# Weedeater Featherlite FX26S



## Sir Thomas (Dec 7, 2013)

This is the first time I've run into problems removing a flywheel. This is a Weedeater Featherlite FX26S (you may as well say Polan) trimmer. The flywheel is held in place by the trimmer shaft sleave and a bolt. Looks like a square opening when the cable to the shaft is attached but normally you loosen it with a hex head wrench. I have a whole set but none fits.


----------



## 30yearTech (Sep 14, 2006)

After looking at the IPL for the model you listed, it appears that it does not have a clutch. The square drive adapter should unscrew from the crankshaft. It should have a hex head at the base near the flywheel and you should be able to use a deep well socket to remove it.


----------



## Sir Thomas (Dec 7, 2013)

30yearTech said:


> After looking at the IPL for the model you listed, it appears that it does not have a clutch. The square drive adapter should unscrew from the crankshaft. It should have a hex head at the base near the flywheel and you should be able to use a deep well socket to remove it.
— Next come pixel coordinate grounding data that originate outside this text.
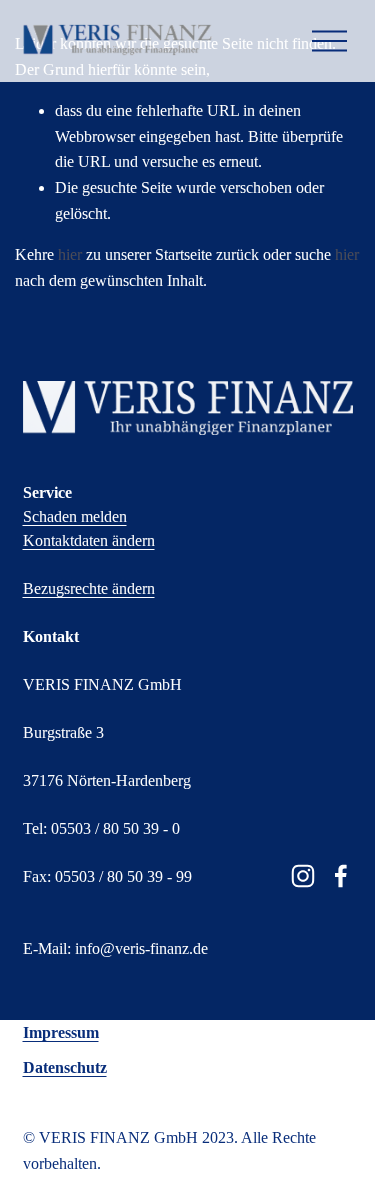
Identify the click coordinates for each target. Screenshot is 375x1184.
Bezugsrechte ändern (89, 588)
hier (70, 254)
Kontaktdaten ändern (89, 540)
I have taken them off others with a hex head screwdriver going down there but I tried every size I have and nothing. I was only removing it to clean as I rebuild so I'm not worried about it. It's just the first time I couldn't get one off.


----------



## 30yearTech (Sep 14, 2006)

Sir Thomas said:


> I have taken them off others with a hex head screwdriver going down there but I tried every size I have and nothing. I was only removing it to clean as I rebuild so I'm not worried about it. It's just the first time I couldn't get one off.


Only units with a clutch have screws inside the drive coupler. This one will unscrew from the crankshaft with a socket.


----------